== Exercise description ==
Only the lines from the beginning of the data below through the line containing "Click the Functions" belong in the response, each copied exactly.
** Data section follows **
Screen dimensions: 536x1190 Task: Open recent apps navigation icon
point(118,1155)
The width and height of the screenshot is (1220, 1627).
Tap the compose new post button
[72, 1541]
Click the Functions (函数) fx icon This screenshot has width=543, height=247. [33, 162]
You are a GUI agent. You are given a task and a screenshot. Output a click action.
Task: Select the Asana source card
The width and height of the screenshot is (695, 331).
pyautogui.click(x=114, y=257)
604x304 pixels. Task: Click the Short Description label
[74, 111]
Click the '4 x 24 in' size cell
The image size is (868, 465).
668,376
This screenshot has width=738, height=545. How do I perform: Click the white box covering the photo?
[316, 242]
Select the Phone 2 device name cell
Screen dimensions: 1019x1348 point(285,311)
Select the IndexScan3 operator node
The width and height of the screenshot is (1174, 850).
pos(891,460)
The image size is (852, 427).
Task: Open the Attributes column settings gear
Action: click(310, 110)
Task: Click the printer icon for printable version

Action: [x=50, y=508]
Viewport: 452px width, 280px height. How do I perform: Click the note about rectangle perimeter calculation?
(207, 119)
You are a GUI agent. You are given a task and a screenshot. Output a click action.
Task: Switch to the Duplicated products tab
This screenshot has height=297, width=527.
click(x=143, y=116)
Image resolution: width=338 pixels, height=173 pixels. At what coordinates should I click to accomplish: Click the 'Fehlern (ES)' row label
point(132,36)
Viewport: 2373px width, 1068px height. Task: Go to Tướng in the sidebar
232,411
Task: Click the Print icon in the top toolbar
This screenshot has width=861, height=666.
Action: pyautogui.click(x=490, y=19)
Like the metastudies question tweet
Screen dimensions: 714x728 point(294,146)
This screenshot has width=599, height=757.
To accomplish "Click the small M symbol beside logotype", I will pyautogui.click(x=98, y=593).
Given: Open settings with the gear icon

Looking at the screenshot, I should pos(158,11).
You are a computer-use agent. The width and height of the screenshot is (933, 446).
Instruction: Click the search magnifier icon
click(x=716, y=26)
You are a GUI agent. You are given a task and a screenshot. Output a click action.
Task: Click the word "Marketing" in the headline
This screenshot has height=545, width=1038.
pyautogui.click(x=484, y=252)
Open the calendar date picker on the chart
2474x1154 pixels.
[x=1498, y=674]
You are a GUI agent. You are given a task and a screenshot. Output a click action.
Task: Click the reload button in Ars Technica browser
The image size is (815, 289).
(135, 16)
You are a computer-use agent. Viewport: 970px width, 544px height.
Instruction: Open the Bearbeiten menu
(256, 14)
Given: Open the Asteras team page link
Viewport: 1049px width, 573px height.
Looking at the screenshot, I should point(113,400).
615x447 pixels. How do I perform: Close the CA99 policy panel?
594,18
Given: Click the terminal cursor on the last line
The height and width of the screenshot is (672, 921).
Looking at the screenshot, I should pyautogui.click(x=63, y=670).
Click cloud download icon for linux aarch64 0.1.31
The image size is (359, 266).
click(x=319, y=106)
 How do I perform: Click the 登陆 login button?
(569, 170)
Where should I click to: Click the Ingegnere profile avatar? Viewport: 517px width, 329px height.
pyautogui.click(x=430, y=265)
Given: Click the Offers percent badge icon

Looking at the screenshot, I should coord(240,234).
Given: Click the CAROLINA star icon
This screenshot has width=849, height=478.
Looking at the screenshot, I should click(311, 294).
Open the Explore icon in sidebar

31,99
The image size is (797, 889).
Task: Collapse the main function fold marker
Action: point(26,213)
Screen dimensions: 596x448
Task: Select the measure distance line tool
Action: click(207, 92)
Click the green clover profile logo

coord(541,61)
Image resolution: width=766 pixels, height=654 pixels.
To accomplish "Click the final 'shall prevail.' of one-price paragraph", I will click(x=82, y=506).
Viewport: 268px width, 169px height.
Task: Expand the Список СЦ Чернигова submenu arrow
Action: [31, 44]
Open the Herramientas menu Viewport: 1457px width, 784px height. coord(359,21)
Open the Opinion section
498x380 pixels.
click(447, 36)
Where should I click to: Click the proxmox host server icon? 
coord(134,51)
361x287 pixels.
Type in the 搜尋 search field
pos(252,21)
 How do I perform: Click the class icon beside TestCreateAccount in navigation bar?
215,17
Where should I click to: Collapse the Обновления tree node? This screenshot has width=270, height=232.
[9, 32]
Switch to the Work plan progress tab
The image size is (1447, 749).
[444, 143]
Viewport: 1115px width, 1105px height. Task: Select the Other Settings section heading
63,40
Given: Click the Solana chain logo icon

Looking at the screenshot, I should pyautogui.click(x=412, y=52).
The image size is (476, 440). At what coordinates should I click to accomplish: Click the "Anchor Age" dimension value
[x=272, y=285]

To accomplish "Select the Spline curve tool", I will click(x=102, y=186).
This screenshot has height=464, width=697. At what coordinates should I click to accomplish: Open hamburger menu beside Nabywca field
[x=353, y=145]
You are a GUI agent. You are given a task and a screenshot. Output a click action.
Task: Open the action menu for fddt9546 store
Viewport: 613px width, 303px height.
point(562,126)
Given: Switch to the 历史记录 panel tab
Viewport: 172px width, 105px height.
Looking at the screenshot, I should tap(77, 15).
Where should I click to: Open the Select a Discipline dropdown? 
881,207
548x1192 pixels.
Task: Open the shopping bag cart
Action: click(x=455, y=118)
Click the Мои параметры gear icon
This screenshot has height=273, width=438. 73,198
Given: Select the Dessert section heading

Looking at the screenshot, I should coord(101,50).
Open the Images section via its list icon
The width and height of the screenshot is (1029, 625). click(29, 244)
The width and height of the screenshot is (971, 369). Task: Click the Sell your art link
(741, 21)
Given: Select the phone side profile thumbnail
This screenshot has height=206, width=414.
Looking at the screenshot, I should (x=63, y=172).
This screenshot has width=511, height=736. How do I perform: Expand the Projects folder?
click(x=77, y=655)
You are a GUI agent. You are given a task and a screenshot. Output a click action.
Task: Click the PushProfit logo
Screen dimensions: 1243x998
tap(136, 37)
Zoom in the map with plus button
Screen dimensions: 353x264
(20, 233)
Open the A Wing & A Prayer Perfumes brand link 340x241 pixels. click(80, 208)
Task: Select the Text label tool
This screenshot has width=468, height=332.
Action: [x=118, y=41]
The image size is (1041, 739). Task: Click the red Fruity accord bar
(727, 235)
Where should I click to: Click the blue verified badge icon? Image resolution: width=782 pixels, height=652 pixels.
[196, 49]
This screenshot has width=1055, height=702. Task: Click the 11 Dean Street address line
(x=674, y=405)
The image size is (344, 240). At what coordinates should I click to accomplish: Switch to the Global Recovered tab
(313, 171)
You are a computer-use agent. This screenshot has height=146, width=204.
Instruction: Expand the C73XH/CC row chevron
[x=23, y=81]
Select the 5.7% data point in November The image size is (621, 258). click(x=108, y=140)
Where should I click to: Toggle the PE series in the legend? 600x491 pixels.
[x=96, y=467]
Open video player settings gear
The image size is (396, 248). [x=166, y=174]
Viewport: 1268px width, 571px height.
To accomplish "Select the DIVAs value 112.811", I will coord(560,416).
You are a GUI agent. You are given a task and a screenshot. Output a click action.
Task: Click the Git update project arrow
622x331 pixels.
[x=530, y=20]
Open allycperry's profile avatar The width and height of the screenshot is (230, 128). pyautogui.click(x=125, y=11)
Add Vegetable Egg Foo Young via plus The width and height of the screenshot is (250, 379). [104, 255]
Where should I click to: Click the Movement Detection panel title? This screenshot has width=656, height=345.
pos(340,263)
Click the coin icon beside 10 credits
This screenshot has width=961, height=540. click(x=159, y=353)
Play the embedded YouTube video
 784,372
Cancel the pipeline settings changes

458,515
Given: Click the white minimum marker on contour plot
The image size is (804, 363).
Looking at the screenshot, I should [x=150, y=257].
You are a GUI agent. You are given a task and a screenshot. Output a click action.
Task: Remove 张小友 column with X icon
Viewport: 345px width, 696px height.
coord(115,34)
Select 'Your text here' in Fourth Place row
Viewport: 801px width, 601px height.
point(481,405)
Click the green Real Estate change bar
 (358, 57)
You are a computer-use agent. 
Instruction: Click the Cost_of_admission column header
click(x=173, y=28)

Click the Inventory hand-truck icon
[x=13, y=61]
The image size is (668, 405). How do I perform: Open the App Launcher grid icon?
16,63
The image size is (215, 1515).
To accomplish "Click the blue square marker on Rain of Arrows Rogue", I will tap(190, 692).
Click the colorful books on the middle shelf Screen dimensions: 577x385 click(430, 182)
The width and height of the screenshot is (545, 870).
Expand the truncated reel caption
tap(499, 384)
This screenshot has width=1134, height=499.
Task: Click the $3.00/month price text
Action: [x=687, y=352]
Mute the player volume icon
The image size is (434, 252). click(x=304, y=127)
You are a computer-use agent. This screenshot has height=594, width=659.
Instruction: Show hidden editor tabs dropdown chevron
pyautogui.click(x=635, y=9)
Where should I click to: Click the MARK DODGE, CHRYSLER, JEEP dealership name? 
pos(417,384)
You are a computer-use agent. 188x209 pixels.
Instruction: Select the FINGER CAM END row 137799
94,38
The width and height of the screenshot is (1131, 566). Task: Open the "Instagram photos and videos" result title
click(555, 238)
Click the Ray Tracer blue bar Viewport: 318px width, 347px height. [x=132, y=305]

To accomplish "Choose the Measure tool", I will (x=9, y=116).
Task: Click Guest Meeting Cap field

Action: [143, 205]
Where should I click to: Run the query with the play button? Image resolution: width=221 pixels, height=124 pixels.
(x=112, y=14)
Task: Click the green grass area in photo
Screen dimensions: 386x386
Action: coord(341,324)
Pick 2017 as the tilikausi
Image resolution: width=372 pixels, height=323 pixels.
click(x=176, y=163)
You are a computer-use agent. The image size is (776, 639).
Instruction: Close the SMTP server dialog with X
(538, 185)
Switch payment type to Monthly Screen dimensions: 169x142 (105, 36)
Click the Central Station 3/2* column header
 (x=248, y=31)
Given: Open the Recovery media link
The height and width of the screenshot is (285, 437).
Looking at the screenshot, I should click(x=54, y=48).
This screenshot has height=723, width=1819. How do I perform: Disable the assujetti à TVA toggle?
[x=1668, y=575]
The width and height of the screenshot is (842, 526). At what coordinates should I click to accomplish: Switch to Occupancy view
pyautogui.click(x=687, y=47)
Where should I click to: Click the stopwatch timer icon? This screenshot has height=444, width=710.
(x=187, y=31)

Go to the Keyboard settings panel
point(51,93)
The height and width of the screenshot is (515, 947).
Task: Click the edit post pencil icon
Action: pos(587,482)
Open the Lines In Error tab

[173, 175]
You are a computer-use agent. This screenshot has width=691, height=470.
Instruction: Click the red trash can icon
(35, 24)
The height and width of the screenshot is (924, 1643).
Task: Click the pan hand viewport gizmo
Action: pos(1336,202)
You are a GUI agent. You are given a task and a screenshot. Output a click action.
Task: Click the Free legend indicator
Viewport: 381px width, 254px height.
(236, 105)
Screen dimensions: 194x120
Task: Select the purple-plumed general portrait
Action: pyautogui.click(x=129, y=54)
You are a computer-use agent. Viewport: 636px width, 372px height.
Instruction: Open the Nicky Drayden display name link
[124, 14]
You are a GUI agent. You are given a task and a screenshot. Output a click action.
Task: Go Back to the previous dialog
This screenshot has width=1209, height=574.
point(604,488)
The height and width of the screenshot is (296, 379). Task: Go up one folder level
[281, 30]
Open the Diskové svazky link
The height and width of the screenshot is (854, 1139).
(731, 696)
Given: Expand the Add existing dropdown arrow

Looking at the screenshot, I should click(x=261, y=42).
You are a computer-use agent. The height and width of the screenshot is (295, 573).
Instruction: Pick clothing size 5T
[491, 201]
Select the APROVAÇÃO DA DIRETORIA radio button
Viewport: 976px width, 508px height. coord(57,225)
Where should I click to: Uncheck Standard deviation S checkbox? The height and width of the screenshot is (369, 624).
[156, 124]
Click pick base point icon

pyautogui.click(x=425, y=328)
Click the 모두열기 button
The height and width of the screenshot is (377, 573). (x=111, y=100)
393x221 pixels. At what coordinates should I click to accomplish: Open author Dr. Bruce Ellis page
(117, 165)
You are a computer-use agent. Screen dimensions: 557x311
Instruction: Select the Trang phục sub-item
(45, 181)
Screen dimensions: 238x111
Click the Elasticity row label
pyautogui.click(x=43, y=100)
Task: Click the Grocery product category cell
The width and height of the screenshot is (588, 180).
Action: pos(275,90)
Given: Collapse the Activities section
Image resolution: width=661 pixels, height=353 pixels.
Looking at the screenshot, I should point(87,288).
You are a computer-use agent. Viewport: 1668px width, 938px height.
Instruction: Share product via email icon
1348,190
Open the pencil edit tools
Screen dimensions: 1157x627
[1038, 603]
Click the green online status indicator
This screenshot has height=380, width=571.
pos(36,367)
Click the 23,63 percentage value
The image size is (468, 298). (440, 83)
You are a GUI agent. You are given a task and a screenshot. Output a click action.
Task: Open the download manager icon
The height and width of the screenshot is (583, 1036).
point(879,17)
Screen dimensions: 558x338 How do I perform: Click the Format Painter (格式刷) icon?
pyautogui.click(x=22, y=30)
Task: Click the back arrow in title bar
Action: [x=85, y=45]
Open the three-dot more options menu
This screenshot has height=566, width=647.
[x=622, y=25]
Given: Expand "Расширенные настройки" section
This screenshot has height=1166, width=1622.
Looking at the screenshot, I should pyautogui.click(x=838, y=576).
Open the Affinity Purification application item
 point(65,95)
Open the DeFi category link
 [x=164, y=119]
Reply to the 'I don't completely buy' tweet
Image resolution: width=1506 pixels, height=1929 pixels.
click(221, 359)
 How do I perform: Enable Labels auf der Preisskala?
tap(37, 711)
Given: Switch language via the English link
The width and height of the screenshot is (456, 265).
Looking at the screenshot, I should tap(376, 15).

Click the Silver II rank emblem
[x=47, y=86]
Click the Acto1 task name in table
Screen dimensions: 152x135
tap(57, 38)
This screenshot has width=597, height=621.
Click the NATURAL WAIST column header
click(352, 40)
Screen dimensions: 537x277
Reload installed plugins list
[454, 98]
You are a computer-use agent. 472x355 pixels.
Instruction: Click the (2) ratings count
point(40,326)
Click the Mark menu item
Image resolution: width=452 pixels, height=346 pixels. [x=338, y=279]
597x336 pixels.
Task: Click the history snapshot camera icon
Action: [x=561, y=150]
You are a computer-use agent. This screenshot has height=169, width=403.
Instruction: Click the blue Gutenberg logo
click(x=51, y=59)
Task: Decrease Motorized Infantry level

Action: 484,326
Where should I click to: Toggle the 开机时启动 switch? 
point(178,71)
** End of Data section **
== Result ==
Screen dimensions: 536x1190 Task: Open recent apps navigation icon
point(118,1155)
The width and height of the screenshot is (1220, 1627).
Tap the compose new post button
[72, 1541]
Click the Functions (函数) fx icon This screenshot has width=543, height=247. [33, 162]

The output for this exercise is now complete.